Mufid gnał na swoim rumaku, Pustynnej Grzywie przez pustynię. Mimo chłodnego wiatru we włosach, piasku wokoło i malowniczych widoków, pustelnik nie czuł się szczególnie dobrze bądź źle. Kolejna wyprawa z miejskimi szczurami- nie pamiętał już kiedy przeżył prawdziwą przygodę. Choć początkowo wszystko wyglądało świetnie, teraz mężczyzna zaczął się zastanawiać, czy nie dał się wplątać w wycieczkę krajoznawczą.
Gdy dotarł na miejsce, pierwsze co zrobił, to kupił kawę. Kawa była podstawą. Nawet gorąca pustynia nie ukazywała swych wdzięków bez dopełnienia w postaci kawy. Czarny, mroczny wręcz płyn, wyciśnięty własnymi rękami z ziaren, budzący zmysły i cieszący duszę- oto, co Mufid sądził o małej czarnej.
Gdy pustelnik kupił, co miał kupić i wyszedł z sklepu, postanowił udać się do Srebrnej Żmiji. Nie miał niczego szczególnego do roboty w mieście. Kątem oka dostrzegł jednak grupkę podejrzanych szczurów. Nie takich zwykłych- duże, umięśnione, zapewne bez honoru i szacunku dla kogokolwiek. Trzeba było cos zrobić.

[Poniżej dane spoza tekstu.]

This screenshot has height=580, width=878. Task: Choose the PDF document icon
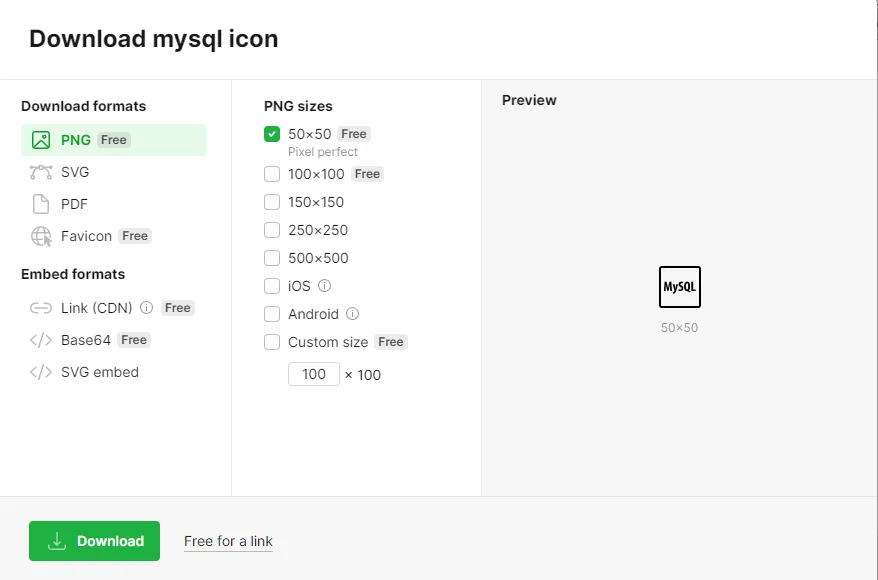coord(41,204)
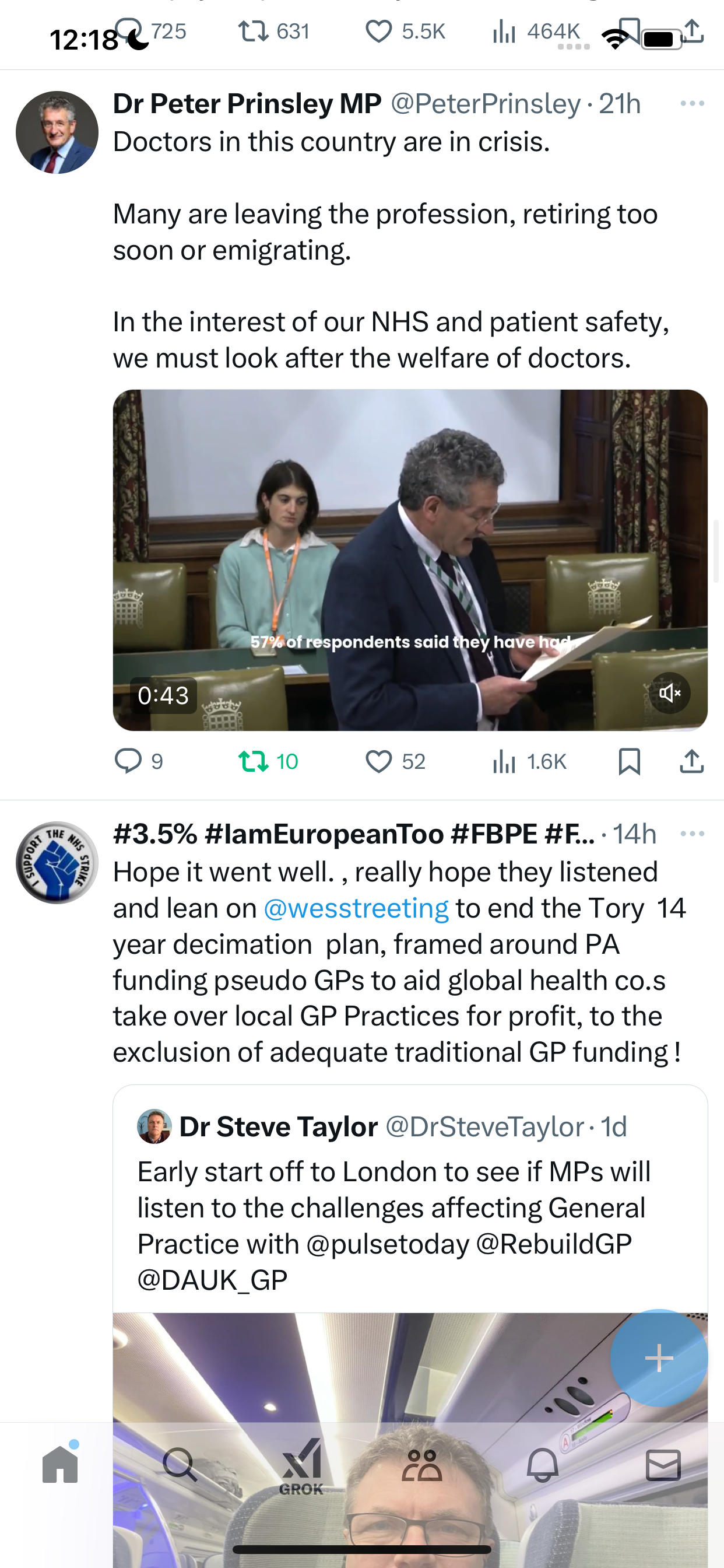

Nie chodziło o to, ze Mufid był wielkim zbawcą ludzkości jak niejeden kapłan Lanthandera- dobre, bezinteresowne uczynki i samopoświęcenie były dobrze dla słabeuszy. Pustelnik był niewrażliwy na jakikolwiek lament, płacz i krzyk. W każdym razie w tradycyjnym znaczeniu tego słowa.
Był lepszy, to fakt. Był lepszy od tych wszystkich napuszonych miejskich szczurów, które nigdy nie spojrzały pustyni w twarz i nie miały dość jaj, by nawet o tym pomyśleć. Ale w praktyce oznaczało to tylko tyle, że czuł się zobowiązany do ochrony szczurów. Choć sam nigdy by się do tego nie przyznał, w jego intencjach kryła się szczypta palatyńskiego światopoglądu. Szczypta w stylu Mufida.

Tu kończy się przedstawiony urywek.